+++ TEXTAUSZUG
Ganz unverkleidet sprach die CNN-Korrespondentin Victoria Arbiter, Expertin des Senders in Belangen des Königshauses, in die Kameras. Aber: Zeitreise auch hier. Sie nämlich kommentierte die Geburt so:

"Ich kann nicht fassen, dass wir endlich, nach all dem Warten, wissen, dass wir einen Jungen haben." So weit, so gut, irgendetwas muss man ja sagen und Begeisterung über das Geschlecht eines Neugeborenen ist immer wichtig, egal ob Junge oder Mädchen.

Panik, wenn kein Junge kam

Doch es ging weiter: "Ich muss sagen, mein erster Gedanke war, wie genial Kate als Royal ist. In der Familiengeschichte des britischen Königshauses gab es immer wieder Frauen, die darüber in Panik gerieten, dass sie keinen Jungen gebären konnten. Und jetzt hat Kate es gleich beim ersten Mal geschafft."

Wer bei all der Tradition kurz mit der aktuellen Epoche durcheinandergekommen war, dachte an dieser Stelle vielleicht: Ja, ein Glück - Kate muss nicht fürchten, dass man sie in den Tower wirft und ihr bald darauf den hübschen Kopf abschlägt, weil sie es nicht schafft, einen Jungen zu produzieren.
++++++
+++ GESAMMELTES MATERIAL
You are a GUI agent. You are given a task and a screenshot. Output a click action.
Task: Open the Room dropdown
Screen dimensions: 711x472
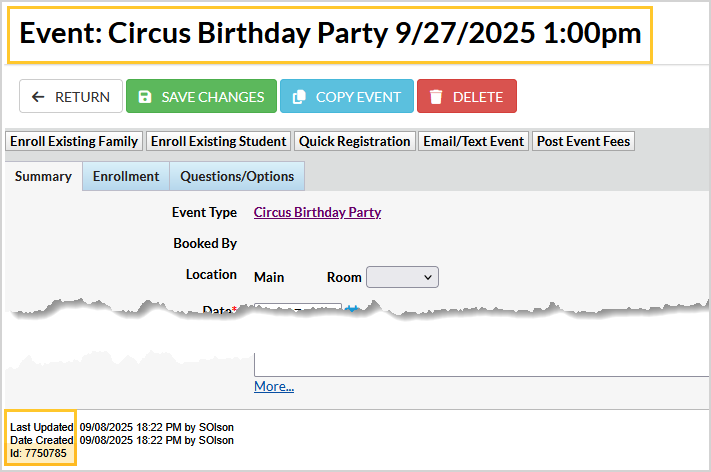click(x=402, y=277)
++++++
AUFGABEN:
1 – Prüfe anhand des Textauszugs über den CNN-Kommentar zur royalen Geburt, ob die folgenden Aussagen zutreffen. Antworte jeweils mit Ja oder Nein und zitiere die entscheidenden Worte des Textes.
(a) Victoria Arbiter ist beim Sender Expertin für Fragen des Königshauses.
(b) Nach Arbiters Worten hat Kate erst beim zweiten Versuch einen Jungen zur Welt gebracht.
(c) Arbiter trat verkleidet vor die Kameras.
2 – Führe den Textauszug über den CNN-Kommentar zur Geburt im britischen Königshaus im Anschluss an seinen letzten Satz fort.

ERGEBNISSE JE AUFGABE:
1 –
(a) Ja: „Expertin des Senders in Belangen des Königshauses“
(b) Nein: „Und jetzt hat Kate es gleich beim ersten Mal geschafft.“
(c) Nein: „Ganz unverkleidet sprach die CNN-Korrespondentin Victoria Arbiter“

2 –
Aber halt: Es ist nicht 1556 und William ist nicht Heinrich der Achte. Das britische Parlament hat im April 2013 ein Gesetz verabschiedet, nach dem auch ein erstgeborenes Mädchen Königin werden darf - selbst wenn sie später noch einen kleinen Bruder bekommt.

Zwar haben noch nicht alle Staaten des Commonwealth dieses Gesetz übernommen, aber die britische Regierung macht Druck. CNN-Expertin Victoria Arbiter hingegen schien sich zu freuen, dass "die Diskussion um eine Änderung des Gesetzes zur Thronfolge für die kommenden 30 Jahre vorbei" sei.

Natürlich wiesen die Twitterer, die in der Schule gut aufgepasst haben, noch darauf hin, dass der Vater für das Geschlecht des Kindes "verantwortlich" ist: Von ihm erhält der Nachwuchs entweder ein X- oder ein Y-Chromosom, während die Mutter immer ein X-Chromosom weitergibt. Der Applaus gebührt also William, nicht Kate.